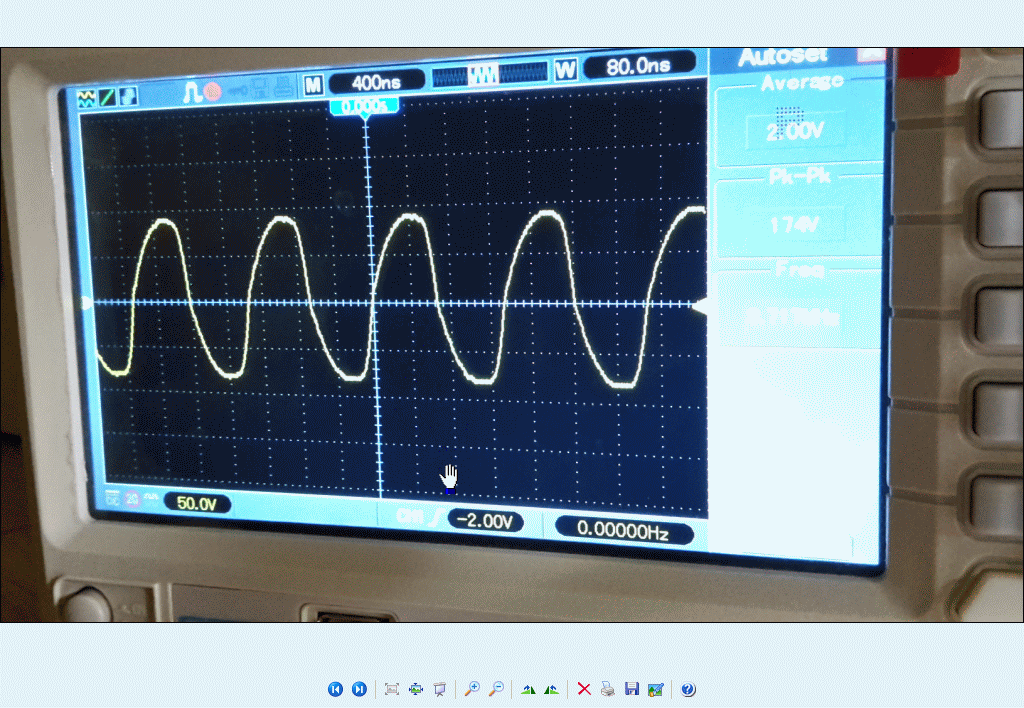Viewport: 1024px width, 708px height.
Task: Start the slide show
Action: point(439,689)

---

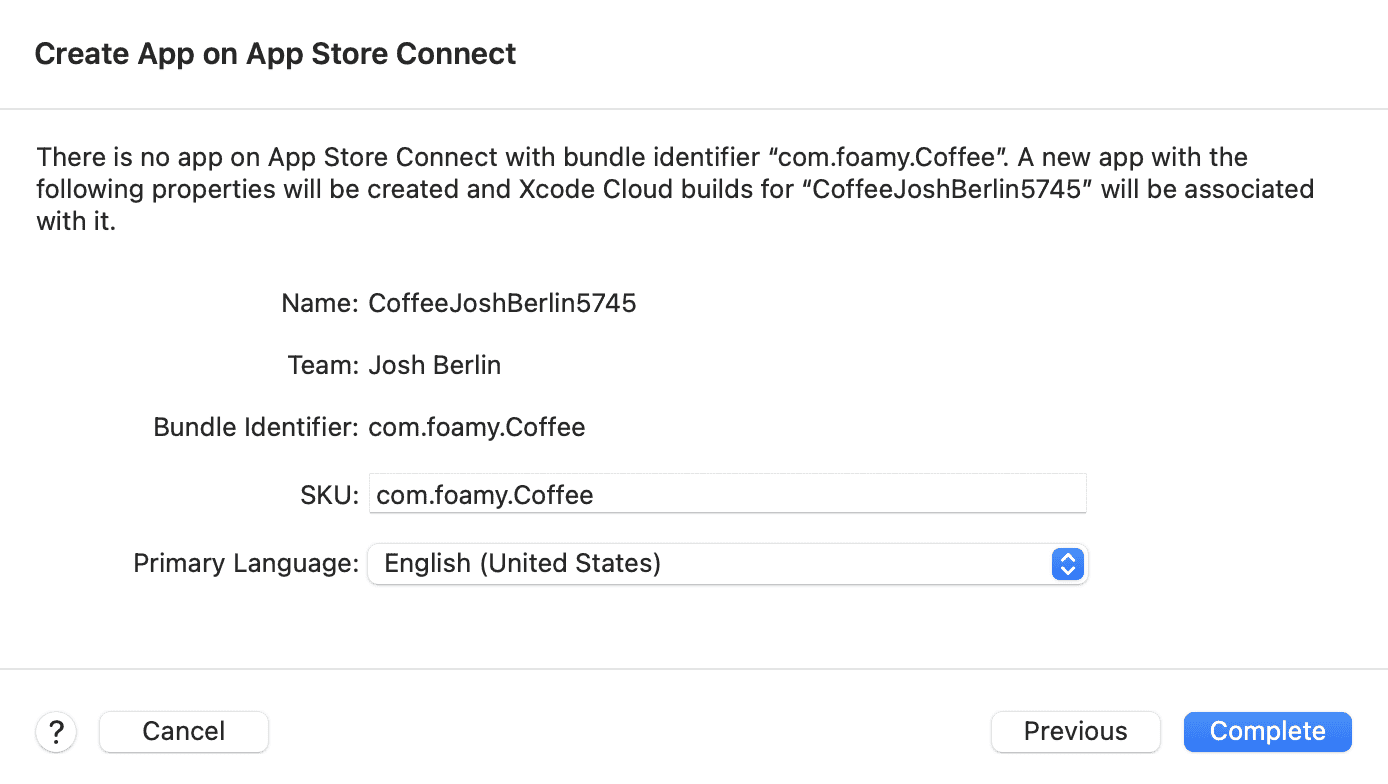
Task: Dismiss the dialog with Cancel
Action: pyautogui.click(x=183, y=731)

● **Your task**
Print the entries again verbatim, beginning at the line that contains "Task: Dismiss the dialog with Cancel" and ending after the line that contains "Action: pyautogui.click(x=183, y=731)".

● **Answer to the problem**
Task: Dismiss the dialog with Cancel
Action: pyautogui.click(x=183, y=731)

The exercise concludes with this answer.